To summarize, in its paradigmatic case, for Augustine, fraternal correction is a practice of mutual rebuke and admonition among social equals. It is a work of mercy, a form of spiritual almsgiving closely allied with forgiveness and aimed at the healing of the neighbor’s soul. It takes place as an act of friendship, either established or prevenient, with the latter performed in spe even toward enemies and those who are not yet brothers and sisters. Friendly correction belongs with tolerance as mercy’s way of maintaining fellowship with sinners without complicity. It requires of the corrector certain spiritual practices and the observance of counsels of love that limit and constrain the application of rebuke. Although fraternal correction is a central way of responding to wrongdoing, it is not the only way. When it fails or is otherwise inappropriate, love calls on other tactics—among these, the coercive measures of public law. Thus, fraternal correction exists alongside an ascending scale of coercive pedagogies to which it defers when necessary.
My paper proposes fraternal correction as a further plank in the construction of an Augustinian ethics of democratic citizenship. It envisions a mode of moral accountability among social equals governed by charity and sensitive to the abuses of prideful self-assertion, manipulation, and demoralization. Unlike the “rougher magics” of political coercion (Bowlin), fraternal correction frames rebuke and admonition as an act of mercy, ordered toward the wrongdoer’s healing and constrained by that end. It seeks to oppose degrading and idolatrous practices, but in a manner that guards against inadvertently replicating patterns of domination through that very opposition. In this way, at least, fraternal correction conforms to ideals of both democratic and heavenly citizenship.
The health and preservation of democratic institutions relies on pervasive practices, formal and informal, of social criticism and civic accountability. Such practices are necessary but prone to incur “characteristic damages,” often hardening polarization through cycles of confrontation, denunciation, and backlash. This paper proposes a way of conceptualizing and disciplining the work of democratic accountability through the theological notion of fraternal correction.
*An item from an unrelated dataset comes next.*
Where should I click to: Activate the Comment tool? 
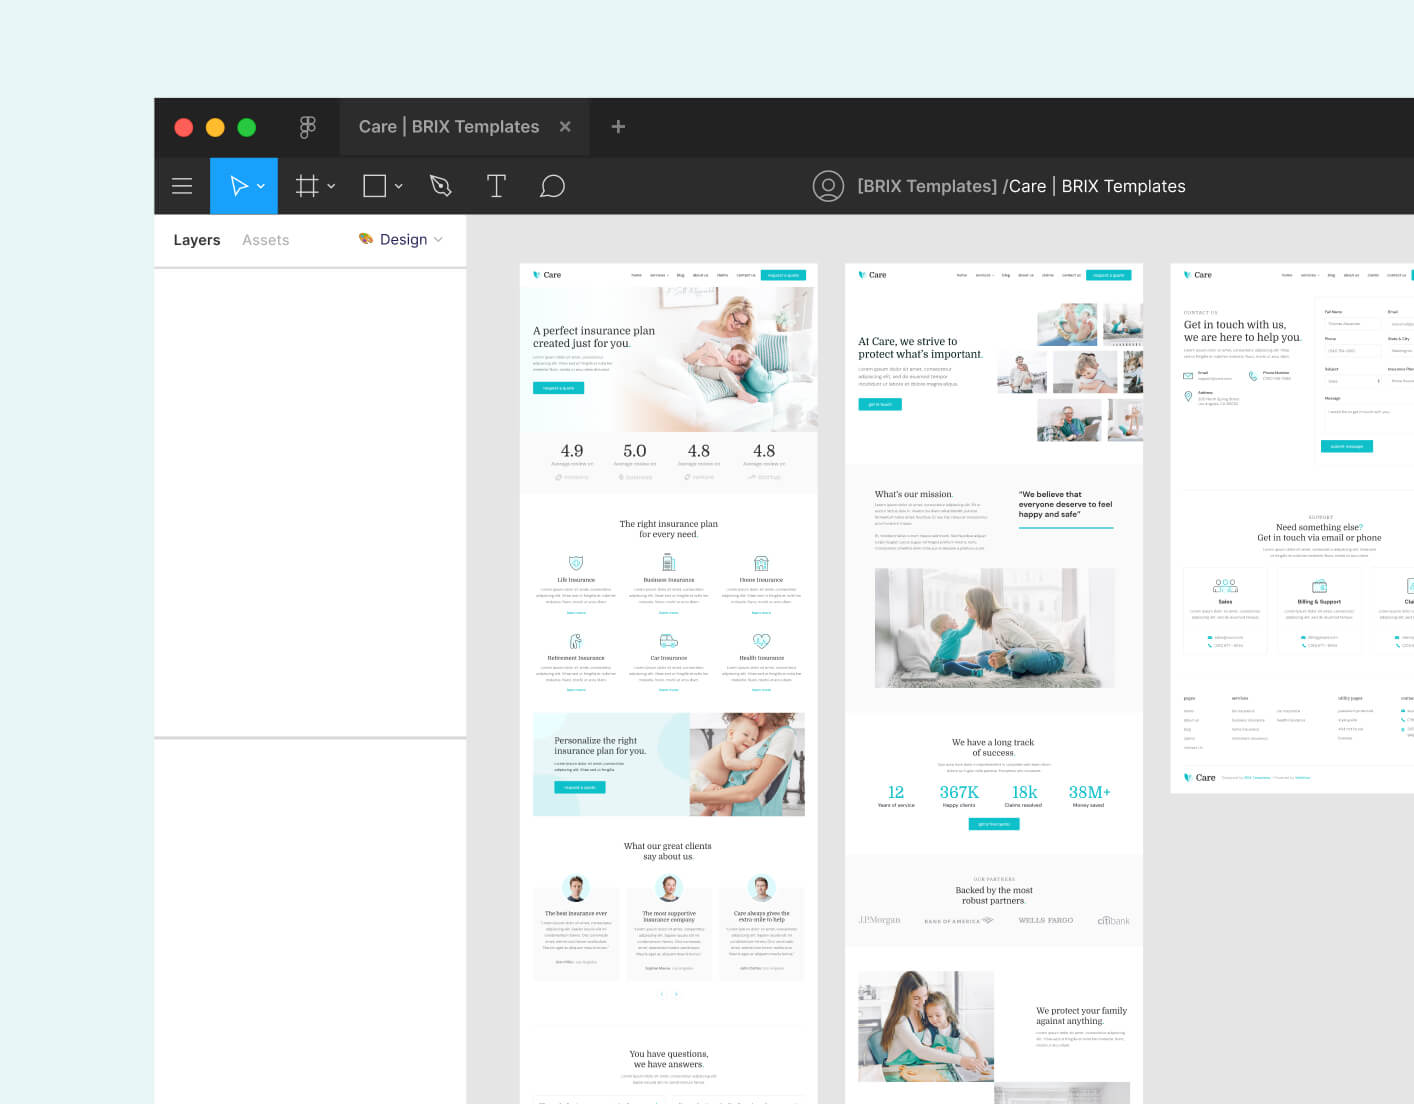click(553, 186)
I draw on Augustine’s account of fraternal correction as a work of mercy and an act of spiritual friendship, performed among social equals and ordered toward healing, rather than retribution or self-assertion. Augustine’s acceptance of the “rougher magics” of political coercion is well-known, but alongside this paternalist, hierarchical model of political rule he recognized a place for a distributed, fraternal mode of accountability, independent of formal office-holding, whose medium was the word, not the sword, and which cut across gradients of social status.